■ YOUR INSTRUCTIONS: For the listing below, output exactly the lines from the line with "Image resolution: width=1494" up to and including the line with "Task: Click ethangj's", and no other lines.

▬▬▬▬▬▬▬▬▬▬

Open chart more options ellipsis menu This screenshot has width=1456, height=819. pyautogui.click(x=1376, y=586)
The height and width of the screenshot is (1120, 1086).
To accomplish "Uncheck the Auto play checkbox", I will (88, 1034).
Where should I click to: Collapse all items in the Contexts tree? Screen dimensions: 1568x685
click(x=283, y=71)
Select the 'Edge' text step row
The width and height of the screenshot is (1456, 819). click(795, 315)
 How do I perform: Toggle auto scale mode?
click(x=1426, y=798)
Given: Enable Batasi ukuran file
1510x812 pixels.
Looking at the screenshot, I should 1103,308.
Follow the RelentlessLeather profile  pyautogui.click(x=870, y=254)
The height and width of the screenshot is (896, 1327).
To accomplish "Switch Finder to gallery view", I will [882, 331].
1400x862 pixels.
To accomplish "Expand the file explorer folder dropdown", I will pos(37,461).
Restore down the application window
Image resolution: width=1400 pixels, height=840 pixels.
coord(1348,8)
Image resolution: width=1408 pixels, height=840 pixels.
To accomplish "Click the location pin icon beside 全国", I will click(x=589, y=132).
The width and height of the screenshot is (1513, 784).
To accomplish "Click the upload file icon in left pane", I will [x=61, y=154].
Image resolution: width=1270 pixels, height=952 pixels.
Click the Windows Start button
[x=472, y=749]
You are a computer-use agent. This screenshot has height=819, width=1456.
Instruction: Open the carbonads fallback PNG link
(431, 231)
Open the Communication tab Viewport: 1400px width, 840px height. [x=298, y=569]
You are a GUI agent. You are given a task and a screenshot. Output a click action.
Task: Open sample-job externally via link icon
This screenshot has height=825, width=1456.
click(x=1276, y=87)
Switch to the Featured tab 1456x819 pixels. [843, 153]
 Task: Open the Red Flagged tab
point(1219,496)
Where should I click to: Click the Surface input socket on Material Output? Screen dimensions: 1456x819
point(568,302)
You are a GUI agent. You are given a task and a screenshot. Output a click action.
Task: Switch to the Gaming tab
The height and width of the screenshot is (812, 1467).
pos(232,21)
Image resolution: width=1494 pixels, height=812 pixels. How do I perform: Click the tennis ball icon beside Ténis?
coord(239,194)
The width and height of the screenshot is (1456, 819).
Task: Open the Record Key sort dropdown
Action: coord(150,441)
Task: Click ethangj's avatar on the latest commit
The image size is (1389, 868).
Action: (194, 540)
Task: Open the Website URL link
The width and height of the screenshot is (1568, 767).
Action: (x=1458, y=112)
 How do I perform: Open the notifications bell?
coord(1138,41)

▬▬▬▬▬▬▬▬▬▬

■ YOUR RESPONSE:
Image resolution: width=1494 pixels, height=812 pixels. How do I perform: Click the tennis ball icon beside Ténis?
coord(239,194)
The width and height of the screenshot is (1456, 819).
Task: Open the Record Key sort dropdown
Action: coord(150,441)
Task: Click ethangj's avatar on the latest commit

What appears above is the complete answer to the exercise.